E era esta a formidavel nova annunciada por Carlos, a nova que elle logo contára de madrugada ao Ega, depois dos primeiros abraços, em Santa Apolonia. Maria Eduarda ia casar.
Assim o annunciára ella a Carlos n'uma carta muito simples, que elle recebera na quinta dos Villa-Medina. Ia casar. E não parecia ser uma resolução tomada arrebatadamente sob um impulso do coração; mas antes um proposito lento, longamente amadurecido. Ella alludia n'essa carta a ter «pensado muito, reflectido muito...» De resto o noivo devia ir perto dos cincoenta annos. E Carlos portanto via alli a união de dois sêres desilludidos da vida, maltratados por ella, cansados ou assustados do seu isolamento, que, sentindo um no outro qualidades sérias de coração e de espirito, punham em commum o seu resto de calor, d'alegria e de coragem para affrontar juntos a velhice...
- Que idade tem ella?
Carlos pensava que ella devia ter quarenta e um ou quarenta e dois annos. Ella dizia na carta «sou apenas mais nova que o meu noivo seis annos e tres mezes». Elle chamava-se Mr. de Trelain. E era evidentemente um homem d'espirito largo, desembaraçado de prejuizos, d'uma benevolencia quasi misericordiosa, porque quizera Maria, conhecendo bem os seus erros.
- Sabe tudo? exclamou Ega, que saltára do parapeito.
- Tudo não. Ella diz que Mr. de Trelain conhecia do seu passado «todos aquelles erros em que ella cahira inconscientemente». Isto dá a entender que não sabe tudo... Vamos andando, que se faz tarde, e quero ainda vêr os meus quartos.
Desceram ao jardim. Um momento seguiram calados pela alea onde cresciam outr'ora as roseiras de Affonso. Sob as duas olaias
ainda existia o banco de cortiça; Maria sentára-se alli, na sua visita ao Ramalhete, a atar n'um ramo flôres que ia levar como reliquia. Ao passar Ega cortou uma pequenina margarida que ainda floria solitariamente.
- Ella continúa a viver em Orléans, não é verdade?
Sim, disse Carlos, vivia ao pé d'Orléans, n'uma quinta que lá comprára, chamada Les Rosières. O noivo devia habitar nos arredores algum pequeno château.
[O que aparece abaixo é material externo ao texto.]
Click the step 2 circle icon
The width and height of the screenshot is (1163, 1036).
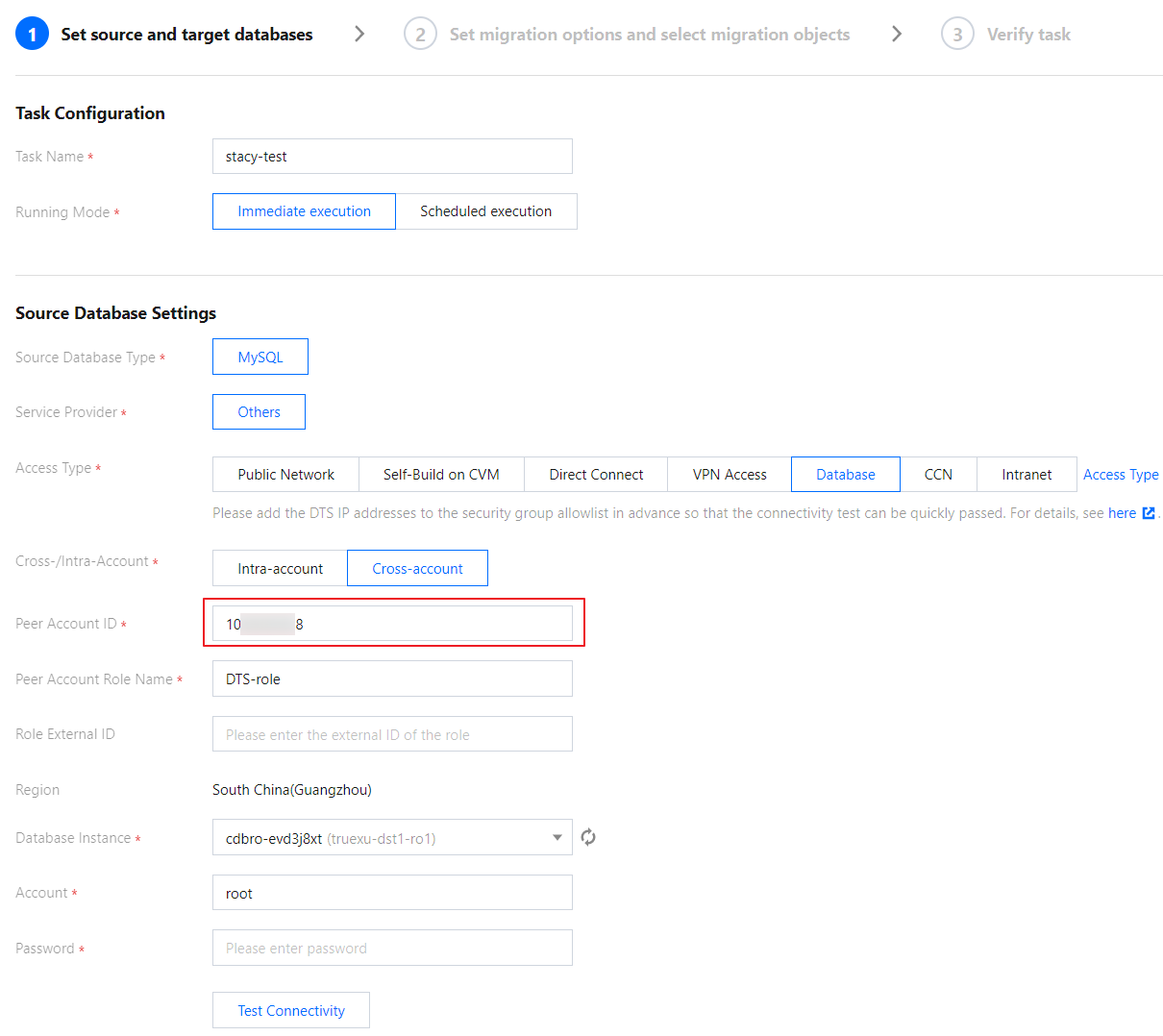(420, 35)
Ella chamava-lhe
«visinho». E era naturalmente um gentilhomme campagnard, de familia séria, com fortuna...
Ella só tem o que tu lhe dás, está claro.
- Creio que te mandei contar tudo isso, murmurou Carlos. Emfim ella recusou-se a receber parte alguma da sua herança... E o Villaça arranjou as coisas por meio d'uma doação que lhe fiz, correspondente a doze contos de reis de renda...
- É bonito. Ella fallava de Rosa na carta?
- Sim, de passagem, que ia bem... Deve estar uma mulher.
- E bem linda!
Iam subindo a escadinha de ferro torneada que levava do jardim aos quartos de Carlos.